Note that the relevant test part starts with 
Bug#28249 Query Cache returns wrong result with concurrent insert/ certain lock
so maybe we wrongly merged the fix of BUG#28249 from MyISAM to Maria??

How to repeat:
Here is a testcase extracted from query_cache.test:
--echo Bug#28249 Query Cache returns wrong result with concurrent insert/ certain lock
connect (user1,localhost,root,,test,,);
connect (user2,localhost,root,,test,,);
connect (user3,localhost,root,,test,,);

connection user1;

set GLOBAL query_cache_type=1;
set GLOBAL query_cache_limit=10000;
set GLOBAL query_cache_min_res_unit=0;
set GLOBAL query_cache_size= 100000;

flush tables;
--disable_warnings
drop table if exists t1, t2;
--enable_warnings
create table t1 (a int);
create table t2 (a int);
insert into t1 values (1),(2),(3);
connection user2;
--echo Locking table T2 with a write lock.
lock table t2 write;

connection user1;
--echo Select blocked by write lock.
--send select *, (select count(*) from t2) from t1;
--echo Sleeing is ok, because selecting should be done very fast.
sleep 5;

connection user3;
--echo Inserting into table T1.
insert into t1 values (4);

connection user2;
--echo Unlocking the tables.
unlock tables;

connection user1;
--echo Collecting result from previously blocked select.
# 
# Since the lock ordering rule in thr_multi_lock depends on
# pointer values, from execution to execution we might have
# different lock order, and therefore, sometimes lock t1 and block
# on t2, and sometimes block on t2 right away.
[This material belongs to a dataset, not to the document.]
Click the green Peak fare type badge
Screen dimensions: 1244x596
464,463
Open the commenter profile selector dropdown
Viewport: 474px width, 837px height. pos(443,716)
In the second case,
# the following insert succeeds, and only then this select can
# proceed, and we actually test nothing, as the very first select
# returns 4 rows right away.
# It's fine to have a test case that covers the problematic area
# at least once in a while.
# We, however, need to disable the result log here to make the
# test repeatable.
--disable_result_log
--reap
--enable_result_log
--echo Next select should contain 4 rows, as the insert is long finished.
sleep 5;
select *, (select count(*) from t2) from t1;
select *, (select count(*) from t2) from t1;
select *, (select count(*) from t2) from t1;
reset query cache;
select *, (select count(*) from t2) from t1;

I see that the 3 SELECTs before "reset query cache" return (1,0),(2,0),(3,0), which is
wrong: they should additionally show (4,0) like the last SELECT does.
Indeed: note that these 3 SELECTs run 5 seconds after the INSERT returned ok (INSERT
returned ok => it committed => it unlocked table => 5 seconds after that, its effects
should certainly be visible to "user1").
Note that "user1" is not using LOCK TABLES, so it's not a question of "user1" normally
seeing table as it was at LOCK TABLES.
Query cache probably keeps too old data.
[13 Oct 2008 15:06] Georgi Kodinov
I've seen this while testing in 6.0-bugteam : 
main.ps_not_windows            [ pass ]             21
main.query_cache               [ fail ]

--- /home/kgeorge/mysql/bzr/merge-6.0-bugteam/mysql-test/r/query_cache.result  2008-10-13
13:27:43.000000000 +0300
+++ /home/kgeorge/mysql/bzr/merge-6.0-bugteam/mysql-test/r/query_cache.reject  2008-10-13
16:04:57.000000000 +0300
@@ -1585,14 +1585,12 @@
 1      0
 2      0
 3      0
-4      0
 reset query cache;
 select *, (select count(*) from t2) from t1;
 a      (select count(*) from t2)
 1      0
 2      0
 3      0
-4      0
 drop table t1,t2;
 #
 # Bug#25132 disabled query cache: Qcache_free_blocks = 1

mysqltest: Result content mismatch

Stopping All Servers
Restoring snapshot of databases
Saving core.18412
Saving core.18440
Saving core.18531
Saving core.18558
Resuming Tests

main.query_cache_debug         [ skipped ]   Test needs 'big-test' opt
[15 Oct 2008 11:24] Kristofer Pettersson
This is what I think is the situation:

Under open_and_lock_tables, in execute_sqlcom_select the query cache is asked to attach a
result set writer intercepting the current statement. Before this is allowed a call to
ha_myisam::register_query_cache_table is issued to assert that the current statement can
be cached.

In this test case either a concurrent insert or a regular insert has happened depending
on the order locks were acquired on t1, t2. In the case of concurrent insert,
'register_query_cache_table' should return false to indicate that the statement shouldn't
be cached. In the second case, insert operation should have been visible to the select
operation waiting on the write lock and the result should have been the same.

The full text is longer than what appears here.